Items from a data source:

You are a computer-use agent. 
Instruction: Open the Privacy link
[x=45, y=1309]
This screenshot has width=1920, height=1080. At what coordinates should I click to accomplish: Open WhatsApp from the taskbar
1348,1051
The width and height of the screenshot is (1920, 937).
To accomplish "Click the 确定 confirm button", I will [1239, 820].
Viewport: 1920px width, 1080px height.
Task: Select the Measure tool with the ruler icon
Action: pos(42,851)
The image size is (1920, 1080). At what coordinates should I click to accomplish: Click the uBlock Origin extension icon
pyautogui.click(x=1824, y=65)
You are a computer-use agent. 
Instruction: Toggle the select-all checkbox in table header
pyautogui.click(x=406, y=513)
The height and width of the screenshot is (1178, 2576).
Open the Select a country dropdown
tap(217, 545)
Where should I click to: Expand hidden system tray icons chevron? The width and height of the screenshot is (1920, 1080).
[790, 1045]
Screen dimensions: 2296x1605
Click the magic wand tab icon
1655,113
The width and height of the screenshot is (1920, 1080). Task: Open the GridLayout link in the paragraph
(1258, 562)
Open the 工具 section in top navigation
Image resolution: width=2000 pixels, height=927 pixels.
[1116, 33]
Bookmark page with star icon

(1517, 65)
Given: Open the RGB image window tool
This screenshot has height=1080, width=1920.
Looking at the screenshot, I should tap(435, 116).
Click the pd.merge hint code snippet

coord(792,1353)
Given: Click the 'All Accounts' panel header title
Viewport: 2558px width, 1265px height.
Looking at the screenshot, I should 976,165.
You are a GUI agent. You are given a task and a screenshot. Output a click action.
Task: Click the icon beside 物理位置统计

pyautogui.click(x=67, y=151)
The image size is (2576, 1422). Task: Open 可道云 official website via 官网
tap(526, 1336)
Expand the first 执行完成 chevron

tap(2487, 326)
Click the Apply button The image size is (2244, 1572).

Work instruction: Once you reach the line that holds "This screenshot has width=1920, height=1080.", print it and every line after it through the end of the records, word for word.

Answer:
This screenshot has width=1920, height=1080. At what coordinates should I click to accomplish: Open WhatsApp from the taskbar
1348,1051
The width and height of the screenshot is (1920, 937).
To accomplish "Click the 确定 confirm button", I will [1239, 820].
Viewport: 1920px width, 1080px height.
Task: Select the Measure tool with the ruler icon
Action: pos(42,851)
The image size is (1920, 1080). At what coordinates should I click to accomplish: Click the uBlock Origin extension icon
pyautogui.click(x=1824, y=65)
You are a computer-use agent. 
Instruction: Toggle the select-all checkbox in table header
pyautogui.click(x=406, y=513)
The height and width of the screenshot is (1178, 2576).
Open the Select a country dropdown
tap(217, 545)
Where should I click to: Expand hidden system tray icons chevron? The width and height of the screenshot is (1920, 1080).
[790, 1045]
Screen dimensions: 2296x1605
Click the magic wand tab icon
1655,113
The width and height of the screenshot is (1920, 1080). Task: Open the GridLayout link in the paragraph
(1258, 562)
Open the 工具 section in top navigation
Image resolution: width=2000 pixels, height=927 pixels.
[1116, 33]
Bookmark page with star icon

(1517, 65)
Given: Open the RGB image window tool
This screenshot has height=1080, width=1920.
Looking at the screenshot, I should tap(435, 116).
Click the pd.merge hint code snippet

coord(792,1353)
Given: Click the 'All Accounts' panel header title
Viewport: 2558px width, 1265px height.
Looking at the screenshot, I should 976,165.
You are a GUI agent. You are given a task and a screenshot. Output a click action.
Task: Click the icon beside 物理位置统计

pyautogui.click(x=67, y=151)
The image size is (2576, 1422). Task: Open 可道云 official website via 官网
tap(526, 1336)
Expand the first 执行完成 chevron

tap(2487, 326)
Click the Apply button The image size is (2244, 1572).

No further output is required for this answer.